De steenfabriek

Wonderlijk. Het is of we hier in de Bijbel ronddwalen. ‘Laat mijn volk gaan,’ zegt Mozes tegen de farao. Dag in dag uit moeten de Israëlieten tichelstenen maken. En hier op de steenfabriek in Pakistan gaat het niet anders. De meeste christenen in Pakistan zijn arm. Veel werken er op steenfabrieken. Het werk is zwaar. De hele dag zit je op je hurken en met je blote voeten op  het gloeiende zand. Zolang je gezond en sterk bent gaat het nog wel, maar als je ziek wordt raak je in grote problemen. Zonder hulp kom je er dan niet meer uit. Dat geldt zeker voor de vrouw die we nu gaan opzoeken. Met een peutertje op haar arm staat ze voor haar eenkamerwoning. Drie andere kinderen drukken zich tegen haar aan. ‘Deze vrouw is weduwe,’ zegt mijn begeleider. Hij vertelt dat haar man na een lange ziekteperiode is overleden. Haar werkgever heeft de doktersrekeningen betaald. Als voorschot. Ze moet het terugbetalen.
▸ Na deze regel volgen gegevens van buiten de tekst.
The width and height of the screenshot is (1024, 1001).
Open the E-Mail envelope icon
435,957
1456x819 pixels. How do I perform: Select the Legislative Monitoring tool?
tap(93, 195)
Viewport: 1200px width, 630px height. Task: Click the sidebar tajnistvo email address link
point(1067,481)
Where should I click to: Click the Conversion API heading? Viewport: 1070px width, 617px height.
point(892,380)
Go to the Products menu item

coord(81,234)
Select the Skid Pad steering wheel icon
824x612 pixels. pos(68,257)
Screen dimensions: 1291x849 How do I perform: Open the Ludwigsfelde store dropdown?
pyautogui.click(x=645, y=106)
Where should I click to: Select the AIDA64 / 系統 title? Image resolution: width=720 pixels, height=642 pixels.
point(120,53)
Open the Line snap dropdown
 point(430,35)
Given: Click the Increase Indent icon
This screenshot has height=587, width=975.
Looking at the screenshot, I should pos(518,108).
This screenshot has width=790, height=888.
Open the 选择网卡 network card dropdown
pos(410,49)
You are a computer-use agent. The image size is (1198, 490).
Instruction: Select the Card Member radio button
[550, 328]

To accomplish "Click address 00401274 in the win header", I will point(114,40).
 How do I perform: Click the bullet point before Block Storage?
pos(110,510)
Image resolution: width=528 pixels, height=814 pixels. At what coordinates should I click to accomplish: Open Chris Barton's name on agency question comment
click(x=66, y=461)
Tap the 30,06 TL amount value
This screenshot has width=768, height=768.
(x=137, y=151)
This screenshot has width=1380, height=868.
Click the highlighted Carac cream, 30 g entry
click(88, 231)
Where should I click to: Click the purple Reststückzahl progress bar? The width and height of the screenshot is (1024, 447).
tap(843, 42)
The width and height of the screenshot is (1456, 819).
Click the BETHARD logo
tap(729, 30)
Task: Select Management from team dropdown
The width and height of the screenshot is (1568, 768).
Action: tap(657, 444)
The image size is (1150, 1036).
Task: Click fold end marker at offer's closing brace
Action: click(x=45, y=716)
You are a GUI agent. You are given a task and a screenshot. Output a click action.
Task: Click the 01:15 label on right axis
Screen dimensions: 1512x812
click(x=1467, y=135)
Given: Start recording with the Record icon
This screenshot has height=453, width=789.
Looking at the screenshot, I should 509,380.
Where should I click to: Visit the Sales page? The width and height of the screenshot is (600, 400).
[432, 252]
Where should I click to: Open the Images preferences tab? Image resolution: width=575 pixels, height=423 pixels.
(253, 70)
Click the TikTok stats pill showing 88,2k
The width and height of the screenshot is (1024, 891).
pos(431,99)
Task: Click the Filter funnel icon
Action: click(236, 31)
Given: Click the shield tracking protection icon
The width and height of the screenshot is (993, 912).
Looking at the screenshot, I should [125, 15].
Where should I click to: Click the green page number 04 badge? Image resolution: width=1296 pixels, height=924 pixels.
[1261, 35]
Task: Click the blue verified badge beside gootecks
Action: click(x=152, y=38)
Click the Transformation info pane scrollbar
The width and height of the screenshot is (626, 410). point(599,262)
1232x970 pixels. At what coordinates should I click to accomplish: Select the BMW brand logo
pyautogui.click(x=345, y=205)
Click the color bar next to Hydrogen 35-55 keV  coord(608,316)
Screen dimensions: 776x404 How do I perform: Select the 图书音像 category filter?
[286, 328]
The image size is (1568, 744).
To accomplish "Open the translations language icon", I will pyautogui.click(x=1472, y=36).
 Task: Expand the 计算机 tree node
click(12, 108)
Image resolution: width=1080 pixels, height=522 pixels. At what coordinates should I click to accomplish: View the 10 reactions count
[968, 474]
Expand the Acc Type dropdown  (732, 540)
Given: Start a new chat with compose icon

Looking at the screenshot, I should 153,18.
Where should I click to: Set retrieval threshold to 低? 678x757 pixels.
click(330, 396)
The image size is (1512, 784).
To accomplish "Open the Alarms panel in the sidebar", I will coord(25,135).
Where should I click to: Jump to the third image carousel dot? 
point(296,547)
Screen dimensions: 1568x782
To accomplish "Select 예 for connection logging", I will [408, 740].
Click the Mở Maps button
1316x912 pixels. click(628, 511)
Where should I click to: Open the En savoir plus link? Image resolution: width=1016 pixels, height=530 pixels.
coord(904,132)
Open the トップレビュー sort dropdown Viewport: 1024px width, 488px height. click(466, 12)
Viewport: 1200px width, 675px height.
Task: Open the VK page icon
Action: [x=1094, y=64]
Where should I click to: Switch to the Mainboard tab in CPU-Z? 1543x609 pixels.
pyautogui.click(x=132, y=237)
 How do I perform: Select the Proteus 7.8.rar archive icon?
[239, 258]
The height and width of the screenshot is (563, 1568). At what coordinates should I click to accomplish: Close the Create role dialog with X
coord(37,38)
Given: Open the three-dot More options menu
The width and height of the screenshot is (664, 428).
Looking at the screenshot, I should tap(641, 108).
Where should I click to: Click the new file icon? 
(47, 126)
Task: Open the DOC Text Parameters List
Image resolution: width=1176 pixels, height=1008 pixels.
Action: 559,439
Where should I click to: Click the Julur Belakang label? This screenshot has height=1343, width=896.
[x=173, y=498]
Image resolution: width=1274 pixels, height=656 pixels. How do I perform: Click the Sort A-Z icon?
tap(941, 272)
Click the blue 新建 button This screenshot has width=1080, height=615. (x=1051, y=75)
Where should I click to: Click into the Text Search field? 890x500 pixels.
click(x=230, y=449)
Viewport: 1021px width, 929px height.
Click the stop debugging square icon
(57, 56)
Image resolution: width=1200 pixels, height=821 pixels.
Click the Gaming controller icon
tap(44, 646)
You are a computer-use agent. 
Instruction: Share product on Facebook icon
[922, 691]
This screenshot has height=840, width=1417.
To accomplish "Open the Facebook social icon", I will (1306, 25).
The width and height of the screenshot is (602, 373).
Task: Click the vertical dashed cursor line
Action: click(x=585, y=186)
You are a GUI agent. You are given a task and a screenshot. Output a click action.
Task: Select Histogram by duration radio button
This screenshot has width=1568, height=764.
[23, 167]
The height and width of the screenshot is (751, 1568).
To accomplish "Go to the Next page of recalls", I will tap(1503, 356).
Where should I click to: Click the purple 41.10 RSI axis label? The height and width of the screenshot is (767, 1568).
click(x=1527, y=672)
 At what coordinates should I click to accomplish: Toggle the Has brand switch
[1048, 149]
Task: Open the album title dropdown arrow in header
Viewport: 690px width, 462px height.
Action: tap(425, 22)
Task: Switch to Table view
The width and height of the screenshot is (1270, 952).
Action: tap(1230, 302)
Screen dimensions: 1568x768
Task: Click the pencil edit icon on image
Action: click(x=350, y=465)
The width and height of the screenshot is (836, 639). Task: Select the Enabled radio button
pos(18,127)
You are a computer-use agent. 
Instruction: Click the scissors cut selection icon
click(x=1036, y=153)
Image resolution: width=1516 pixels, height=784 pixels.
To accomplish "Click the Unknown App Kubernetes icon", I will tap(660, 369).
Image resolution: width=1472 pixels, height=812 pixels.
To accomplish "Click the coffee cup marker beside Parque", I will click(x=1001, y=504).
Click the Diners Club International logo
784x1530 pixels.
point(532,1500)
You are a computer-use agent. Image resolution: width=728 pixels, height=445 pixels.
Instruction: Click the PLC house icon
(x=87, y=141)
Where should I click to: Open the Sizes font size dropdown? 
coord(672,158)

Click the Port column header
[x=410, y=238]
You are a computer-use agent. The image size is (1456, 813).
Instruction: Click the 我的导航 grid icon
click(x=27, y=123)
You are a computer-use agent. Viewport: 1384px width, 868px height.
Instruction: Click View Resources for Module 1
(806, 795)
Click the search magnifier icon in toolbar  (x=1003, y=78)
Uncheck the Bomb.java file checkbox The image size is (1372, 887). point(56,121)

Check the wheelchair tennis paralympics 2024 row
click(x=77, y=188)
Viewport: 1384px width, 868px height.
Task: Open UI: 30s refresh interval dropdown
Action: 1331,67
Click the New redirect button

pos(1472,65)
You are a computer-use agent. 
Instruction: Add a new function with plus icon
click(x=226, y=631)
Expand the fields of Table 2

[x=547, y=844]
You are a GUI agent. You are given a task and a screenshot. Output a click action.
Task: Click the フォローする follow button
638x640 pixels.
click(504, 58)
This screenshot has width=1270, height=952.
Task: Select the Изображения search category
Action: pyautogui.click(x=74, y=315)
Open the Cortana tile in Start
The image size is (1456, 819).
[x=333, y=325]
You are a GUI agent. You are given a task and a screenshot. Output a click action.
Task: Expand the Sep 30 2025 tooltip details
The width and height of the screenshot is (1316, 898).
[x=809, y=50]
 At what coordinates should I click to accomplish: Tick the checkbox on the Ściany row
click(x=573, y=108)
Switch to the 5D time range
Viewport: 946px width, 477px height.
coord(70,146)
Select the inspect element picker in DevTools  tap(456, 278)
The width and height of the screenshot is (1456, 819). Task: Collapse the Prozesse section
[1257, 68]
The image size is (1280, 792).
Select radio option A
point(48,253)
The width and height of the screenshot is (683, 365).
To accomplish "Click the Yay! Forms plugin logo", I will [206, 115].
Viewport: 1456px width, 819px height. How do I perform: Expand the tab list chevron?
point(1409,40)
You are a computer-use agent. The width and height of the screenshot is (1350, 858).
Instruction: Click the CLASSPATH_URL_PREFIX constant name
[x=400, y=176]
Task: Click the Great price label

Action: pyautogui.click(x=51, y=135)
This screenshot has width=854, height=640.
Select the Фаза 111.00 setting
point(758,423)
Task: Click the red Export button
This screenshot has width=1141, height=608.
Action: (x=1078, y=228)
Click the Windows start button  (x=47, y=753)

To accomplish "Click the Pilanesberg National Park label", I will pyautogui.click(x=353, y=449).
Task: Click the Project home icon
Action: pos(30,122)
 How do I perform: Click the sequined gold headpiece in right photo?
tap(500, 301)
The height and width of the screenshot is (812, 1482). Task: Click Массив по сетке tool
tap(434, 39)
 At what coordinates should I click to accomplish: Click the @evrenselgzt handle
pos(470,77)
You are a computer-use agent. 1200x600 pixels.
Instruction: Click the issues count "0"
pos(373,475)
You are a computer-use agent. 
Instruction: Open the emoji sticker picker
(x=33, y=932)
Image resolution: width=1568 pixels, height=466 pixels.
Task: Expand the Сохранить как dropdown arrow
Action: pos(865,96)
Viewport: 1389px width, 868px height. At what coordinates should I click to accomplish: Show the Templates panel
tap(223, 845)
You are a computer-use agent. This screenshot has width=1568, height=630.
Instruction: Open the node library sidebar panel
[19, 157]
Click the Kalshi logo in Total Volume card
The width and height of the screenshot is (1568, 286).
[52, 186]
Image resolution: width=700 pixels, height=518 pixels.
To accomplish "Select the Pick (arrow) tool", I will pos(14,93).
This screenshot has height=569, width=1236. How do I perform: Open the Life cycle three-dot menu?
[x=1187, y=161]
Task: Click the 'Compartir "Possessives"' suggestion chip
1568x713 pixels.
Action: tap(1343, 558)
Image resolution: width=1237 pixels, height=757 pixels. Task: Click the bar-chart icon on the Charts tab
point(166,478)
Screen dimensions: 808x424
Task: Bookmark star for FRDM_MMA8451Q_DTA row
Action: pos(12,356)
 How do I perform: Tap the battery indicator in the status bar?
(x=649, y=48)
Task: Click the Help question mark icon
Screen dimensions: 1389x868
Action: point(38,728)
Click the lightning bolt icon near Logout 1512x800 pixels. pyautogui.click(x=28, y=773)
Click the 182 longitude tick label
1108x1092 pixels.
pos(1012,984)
Dat kan ze onmogelijk. Als ik naast haar sta dringt een Bijbelvers zich onweerstaanbaar aan mij op, een vers uit het eerste hoofdstuk van Jacobus: ‘De zuivere en onbevlekte godsdienst voor God de Vader is dit: weduwen en wezen bezoeken in hun verdrukking…’ Hier staat het Bijbelvers in levende lijve. Een weduwe met vier kinderen. We moeten iets doen. Gelukkig heb ik vanuit Urk een geldbedrag meegekregen. Drie gezinnen kunnen we daarmee vrijkopen. Deze weduwe is er een van.

 

Onderhandelen

Er moet wel telkens onderhandeld worden. We zitten nu in het kantoor van een van de bazen. We doen ons best om de schuld van een familie wat naar beneden te krijgen. Een van ons, een geboren onderhandelaar, houdt een vurig pleidooi: ‘Ook in de heilige koran staat dat je armen moet helpen. Deze meneer,’ hij wijst naar mij, ‘heeft zesduizend kilometer gereisd om iets voor deze mensen te doen.’ We krijgen twintig procent van de schuld af. Aan mij de eer om het resterende bedrag te overhandigen. Er wordt een verklaring opgesteld met veel handtekeningen en duimafdrukken. In de andere twee gevallen gaat het ook zo. Een vader van een van de gezinnen is uitgelaten van vreugde. Een van ons hoorde hem zeggen: ‘Mozes was hier.’

 

Weg uit ‘ Egypte’

Het vrijkopen van de derde familie is ook ontroerend. Het betreft een gezin met drie bijna blinde dochters. De meisjes lijden ook nog aan een huidziekte. ‘Ben je blij dat je gaat verhuizen?’ vraagt mijn begeleider aan het oudste meisje. ’Ja,’ antwoordt ze. De dokter had ook al tegen haar gezegd: ‘Steenfabriek niet goed.’ Maar de vader is er nog niet gerust op. ‘Ik ben bang dat het niet lukt,’ zegt hij. We stellen hem gerust. Het huisraad wordt op een soort motorbakfiets geladen. De familie klimt er zelf ook op. Als we een halve kilometer gereden hebben worden we gebeld. De broer van de baas is aan de lijn. Woedend. ‘Onmiddellijk terugkomen, jullie hebben niet de hele schuld betaald.’ Onze onderhandelaar is het er niet mee eens. ‘We hebben eerlijk gehandeld. Alles is vastgelegd. Er is geen reden om terug te komen.’ We rijden verder. Weg uit ‘Egypte’.

 

Krijn de Jong, Urk


Commentaar

  • Nieuw leven 2024-04-19 17:47:34

    In januari begint het al: het wordt weer langer licht en de sneeuwklokjes gaan bloeien, en even...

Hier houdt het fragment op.